* _KUTIPAN SUMBER_:

Salah satu kenikmatan dan kebahagiaan orang yang berpuasa adalah apabila telah datang waktu berbuka. Ia benar-benar merasa bahagia karena mampu melaksanakan puasa dengan menahan lapar dan dahaga mulai dari shubuh sampai terbenamnya matahari. Kebahagiaan ini kemudian ia lampiaskan dengan menyantap berbagai hidangan dan minuman.
Kebahagiaan ini sebagaimana yang disabdakan oleh Rasul ﷺ: “Orang yang berpuasa mendapatkan dua kebahagiaan: kebahagiaan saat ia berbuka dan kebahagiaan saat ia bertemu dengan Tuhan-Nya”.
Namun, ada juga yang berbuka dengan cara melakukan hubungan intim dengan istri atau suaminya. Lantas, bagaimana hukum berbuka dengan cara demikian menurut pandangan Islam?
- Baca juga: Hukum Menukar Uang dengan Nilai Tidak Sama
Pada dasarnya, berbuka dengan cara berhubungan intim merupakan perilaku yang tidak dilarang oleh agama. Menurut sebagian ulama, boleh buka puasa dengan langsung melakukan hubungan intim jika tidak menemukan kurma, air atau makanan dan minuman ketika masuk waktu maghrib.
Hal ini berdasarkan pendapat Imam al-Bajuri dalam kitab Hasiyah al-Bajuri:
و يسن ان يفطر على تمر و الا فماء فان لم يكن لم يجد الا الجماع افطر عليه
“Dan disunnahkan berbuka dengan kurma, bila tidak ada, maka dengan air. Dan bila tidak ada kecuali hanya ada jima’ (berhubungan intim), maka berbukalah denganya.”
Berdasarkan hal ini, Imam al-Bajuri menjadikan hubungan intim sebagai alternatif terakhir dalam berbuka puasa. Jika masih ada alternatif lain seperti menyantap makanan dan minuman untuk berbuka, maka berhubungan intim bukan termasuk bagian dari sunnah-sunnah puasa.

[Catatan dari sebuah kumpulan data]

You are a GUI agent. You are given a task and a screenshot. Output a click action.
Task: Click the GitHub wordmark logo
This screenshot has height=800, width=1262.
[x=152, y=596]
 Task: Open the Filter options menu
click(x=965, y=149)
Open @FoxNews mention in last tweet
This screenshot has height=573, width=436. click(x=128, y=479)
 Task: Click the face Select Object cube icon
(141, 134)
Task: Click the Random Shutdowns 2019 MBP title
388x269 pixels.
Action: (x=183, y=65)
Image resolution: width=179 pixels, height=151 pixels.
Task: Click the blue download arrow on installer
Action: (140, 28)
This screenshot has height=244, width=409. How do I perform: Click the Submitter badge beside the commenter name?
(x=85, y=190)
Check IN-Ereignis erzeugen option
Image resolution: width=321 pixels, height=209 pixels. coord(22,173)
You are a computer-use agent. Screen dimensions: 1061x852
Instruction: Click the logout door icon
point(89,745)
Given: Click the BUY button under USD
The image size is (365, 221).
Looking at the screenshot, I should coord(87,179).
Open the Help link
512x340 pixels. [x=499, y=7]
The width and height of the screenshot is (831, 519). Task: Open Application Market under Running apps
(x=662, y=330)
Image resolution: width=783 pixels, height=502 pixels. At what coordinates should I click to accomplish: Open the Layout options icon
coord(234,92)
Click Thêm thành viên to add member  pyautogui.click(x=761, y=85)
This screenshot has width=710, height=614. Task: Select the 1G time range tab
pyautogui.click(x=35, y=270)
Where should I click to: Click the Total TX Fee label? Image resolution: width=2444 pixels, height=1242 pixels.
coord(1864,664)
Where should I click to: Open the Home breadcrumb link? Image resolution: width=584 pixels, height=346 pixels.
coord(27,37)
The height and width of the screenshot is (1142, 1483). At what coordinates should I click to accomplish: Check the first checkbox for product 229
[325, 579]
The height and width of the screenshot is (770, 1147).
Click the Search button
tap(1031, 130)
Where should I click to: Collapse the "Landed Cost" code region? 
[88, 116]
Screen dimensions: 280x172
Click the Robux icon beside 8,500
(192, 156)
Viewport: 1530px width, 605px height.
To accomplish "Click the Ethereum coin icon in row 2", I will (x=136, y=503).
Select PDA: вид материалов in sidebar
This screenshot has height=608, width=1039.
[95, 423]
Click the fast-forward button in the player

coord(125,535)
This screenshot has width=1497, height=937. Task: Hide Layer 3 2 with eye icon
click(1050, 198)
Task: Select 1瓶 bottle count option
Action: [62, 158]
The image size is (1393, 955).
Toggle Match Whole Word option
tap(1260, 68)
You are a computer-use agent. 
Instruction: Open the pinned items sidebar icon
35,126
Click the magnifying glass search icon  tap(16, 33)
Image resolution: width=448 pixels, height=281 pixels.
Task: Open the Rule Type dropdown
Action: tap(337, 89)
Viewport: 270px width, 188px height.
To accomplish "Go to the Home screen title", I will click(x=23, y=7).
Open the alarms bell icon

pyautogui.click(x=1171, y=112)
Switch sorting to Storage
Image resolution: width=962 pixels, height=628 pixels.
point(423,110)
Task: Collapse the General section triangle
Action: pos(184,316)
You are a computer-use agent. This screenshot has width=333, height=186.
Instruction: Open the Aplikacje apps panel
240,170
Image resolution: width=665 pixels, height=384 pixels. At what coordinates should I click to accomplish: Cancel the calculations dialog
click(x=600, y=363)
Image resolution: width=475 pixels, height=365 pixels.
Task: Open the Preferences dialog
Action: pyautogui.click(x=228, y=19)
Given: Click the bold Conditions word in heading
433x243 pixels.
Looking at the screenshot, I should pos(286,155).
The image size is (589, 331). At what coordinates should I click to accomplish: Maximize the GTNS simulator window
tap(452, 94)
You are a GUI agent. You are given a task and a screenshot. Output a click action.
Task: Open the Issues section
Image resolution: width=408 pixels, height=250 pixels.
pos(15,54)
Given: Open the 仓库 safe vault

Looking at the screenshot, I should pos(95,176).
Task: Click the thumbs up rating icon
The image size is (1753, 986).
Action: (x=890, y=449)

* _TUGAS_:
A - Tampilkan kembali tanpa perubahan bagian artikel tentang berbuka puasa yang diawali kata-kata yang memuat "Namun, ada juga" dan ditutup dengan "menurut pandangan Islam?".
B - Menurut artikel tentang berbuka puasa, di kitab apa pendapat Imam al-Bajuri itu dimuat?
C - Ringkas paragraf artikel tentang berbuka puasa yang dimulai dengan "Berdasarkan hal ini, Imam al-Bajuri" menjadi versi yang lebih pendek tanpa menghilangkan fakta utamanya.

* _JAWABAN PER TUGAS_:
A -
Namun, ada juga yang berbuka dengan cara melakukan hubungan intim dengan istri atau suaminya. Lantas, bagaimana hukum berbuka dengan cara demikian menurut pandangan Islam?

B - Dalam kitab Hasiyah al-Bajuri.

C - Imam al-Bajuri menempatkan hubungan intim sebagai pilihan terakhir untuk berbuka puasa. Jika masih ada makanan dan minuman, berbuka dengan hubungan intim tidak termasuk sunnah puasa.